PROBLEM TO WORK ON: Output exactly, with nothing added, the entries from the first line through the line with "Given: Toggle bold text formatting".

DATA FOR REVIEW:
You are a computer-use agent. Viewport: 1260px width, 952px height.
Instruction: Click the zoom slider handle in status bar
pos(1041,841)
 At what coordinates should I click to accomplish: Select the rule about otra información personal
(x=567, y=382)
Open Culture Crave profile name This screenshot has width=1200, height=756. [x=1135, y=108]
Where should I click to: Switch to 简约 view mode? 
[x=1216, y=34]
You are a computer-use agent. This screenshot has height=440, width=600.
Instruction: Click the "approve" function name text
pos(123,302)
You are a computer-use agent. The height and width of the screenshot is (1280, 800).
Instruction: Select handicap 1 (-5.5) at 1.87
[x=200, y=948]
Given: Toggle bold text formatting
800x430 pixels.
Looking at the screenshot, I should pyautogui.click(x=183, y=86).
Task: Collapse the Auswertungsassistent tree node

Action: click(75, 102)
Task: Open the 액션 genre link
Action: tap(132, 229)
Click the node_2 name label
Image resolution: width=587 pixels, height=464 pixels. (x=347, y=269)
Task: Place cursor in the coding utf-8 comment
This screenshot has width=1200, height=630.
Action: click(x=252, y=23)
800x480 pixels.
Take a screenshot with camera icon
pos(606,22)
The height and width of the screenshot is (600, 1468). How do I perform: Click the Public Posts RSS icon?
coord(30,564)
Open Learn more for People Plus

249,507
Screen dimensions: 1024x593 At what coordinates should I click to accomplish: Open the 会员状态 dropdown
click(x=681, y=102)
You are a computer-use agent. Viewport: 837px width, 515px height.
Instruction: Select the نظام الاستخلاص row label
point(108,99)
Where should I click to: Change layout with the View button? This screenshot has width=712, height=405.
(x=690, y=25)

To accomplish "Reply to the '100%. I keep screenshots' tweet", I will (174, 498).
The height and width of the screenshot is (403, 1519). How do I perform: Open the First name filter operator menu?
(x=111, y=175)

RESPONSE:
You are a computer-use agent. Viewport: 1260px width, 952px height.
Instruction: Click the zoom slider handle in status bar
pos(1041,841)
 At what coordinates should I click to accomplish: Select the rule about otra información personal
(x=567, y=382)
Open Culture Crave profile name This screenshot has width=1200, height=756. [x=1135, y=108]
Where should I click to: Switch to 简约 view mode? 
[x=1216, y=34]
You are a computer-use agent. This screenshot has height=440, width=600.
Instruction: Click the "approve" function name text
pos(123,302)
You are a computer-use agent. The height and width of the screenshot is (1280, 800).
Instruction: Select handicap 1 (-5.5) at 1.87
[x=200, y=948]
Given: Toggle bold text formatting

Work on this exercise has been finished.